Dena Sellers, director of elementary education for Conejo Valley Unified, credited their relatively higher numbers among districts with high portions of English learners, to one-on-one and small group support for students, regular evaluation of student’s reading to provide instruction based on what they need, and strong partnerships with parents and guardians. In addition, she said the district provides a summer learning camp for some students to get extra instruction in reading and writing and English language skills.
The report found that many of the districts with the largest drops in low-income Latino students reading at grade level from 2019 to 2022, after distance learning during the pandemic, also had higher percentages of students learning English.
Only six districts studied increased the number of low-income Latino students reading and writing at grade level between 2019 and 2022, the report found.
Newark Unified in the Bay Area increased its numbers of low-income Latino students reading and writing at grade level by 5 percentage points. Hanford Elementary and Burton Elementary school districts in the Central Valley, Victor Elementary in San Bernardino and Evergreen Elementary in San Jose all increased by 1 percentage point.
Palo Alto Unified had an increase of 9 percentage points, more than any other district.
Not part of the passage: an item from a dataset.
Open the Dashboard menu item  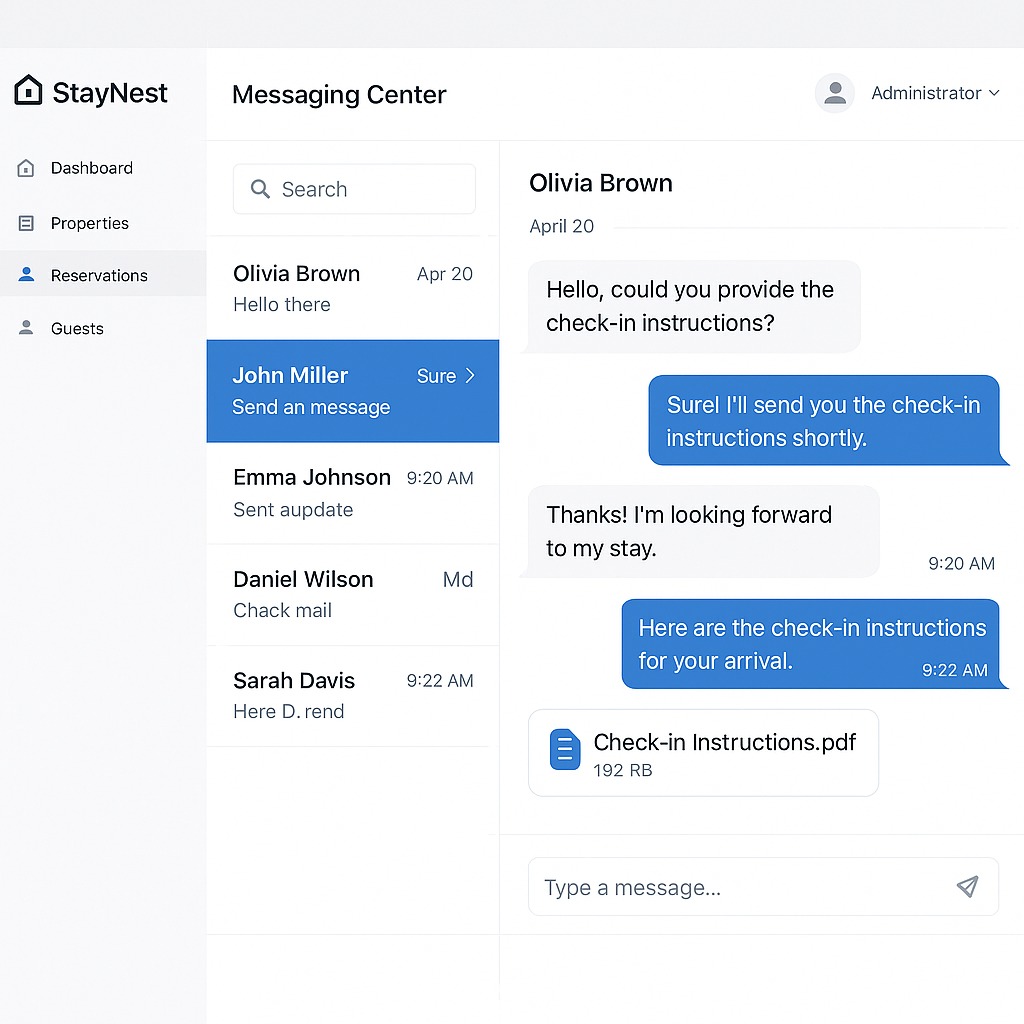pyautogui.click(x=92, y=168)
Collins believes this is because the district, where he serves on the school board, made early literacy a top priority in 2021, with specific goals.
“This is a district that had a real problem,” said Collins. “They focused on it and founded a multi-faceted initiative to go after it.”
The district began implementing more phonics instruction, in addition to other curriculum, and providing training and demonstration lessons in teaching reading for all elementary school teachers. Students in Palo Alto Unified are also now assessed for reading to determine strengths and areas for improvement, and screened for risk of dyslexia. The district also set specific goals to increase the percentage of Latino, African American and Native Hawaiian and Pacific Islander students, English learners, low-income students and students with disabilities.